- Consigne: Dans l'extrait sur les supercalculateurs, recopiez mot pour mot tout ce qui va de « Aude Pelletier : la » jusqu'à « un ordinateur classique. ».

-------- Extrait à lire --------

Comment utilisez-vous les supercalculateurs et pourquoi en avez-vous besoin ?

Nicolas Mérigoux : c’est une forme de cercle… plus nous essayons de résoudre des équations complexes, précises, plus nous avons besoin de ressources de calcul… Pour vous donner un exemple, sur un cluster, nous sommes vite amenés à utiliser près de mille processeurs pendant une ou deux semaines afin d’obtenir une réponse qui peut, à terme, contribuer à allonger la durée de vie du parc nucléaire... Ce type de calcul est bien sûr impossible à réaliser sur un simple ordinateur de bureau de six processeurs.

Les logiciels de simulation numérique, code_saturne et neptune_cfd, que nous développons, peuvent requérir d’importantes ressources informatiques, c’est pourquoi nous travaillons également sur leur optimisation afin de minimiser l’empreinte énergétique de nos calculs. De plus, nos codes se sont largement démocratisés ces dernières années. Il y a quinze ans, il était assez rare de les utiliser dans l’ingénierie de tous les jours. Ces méthodes ont depuis pris leur essor, ce qui génère davantage de besoins en ressources de calcul.

Aude Pelletier : la gestion de l'équilibre offre-demande repose sur des algorithmes et des outils informatiques utilisés par nos clients. Pour les mettre au point, nous avons besoin de les tester au préalable, en faisant appel aux supercalculateurs. Autrement, pour nous aussi, les durées de calcul seraient extrêmement longues : des semaines voire des mois entiers ! Nous utilisons aussi le HPC pour réaliser des études internes et pour nos clients car la rapidité pour faire tourner les modèles est sans commune mesure avec celle qu’offre un ordinateur classique.

-------- Extraits d'enregistrements --------

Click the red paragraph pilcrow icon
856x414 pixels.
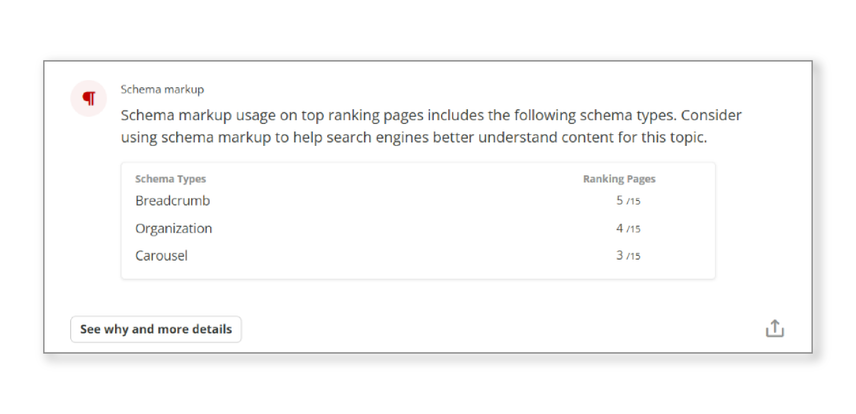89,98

--------
-------- Extraits d'enregistrements --------

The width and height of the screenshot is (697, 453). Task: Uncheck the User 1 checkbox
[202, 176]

--------

- Corrigé:
Aude Pelletier : la gestion de l'équilibre offre-demande repose sur des algorithmes et des outils informatiques utilisés par nos clients. Pour les mettre au point, nous avons besoin de les tester au préalable, en faisant appel aux supercalculateurs. Autrement, pour nous aussi, les durées de calcul seraient extrêmement longues : des semaines voire des mois entiers ! Nous utilisons aussi le HPC pour réaliser des études internes et pour nos clients car la rapidité pour faire tourner les modèles est sans commune mesure avec celle qu’offre un ordinateur classique.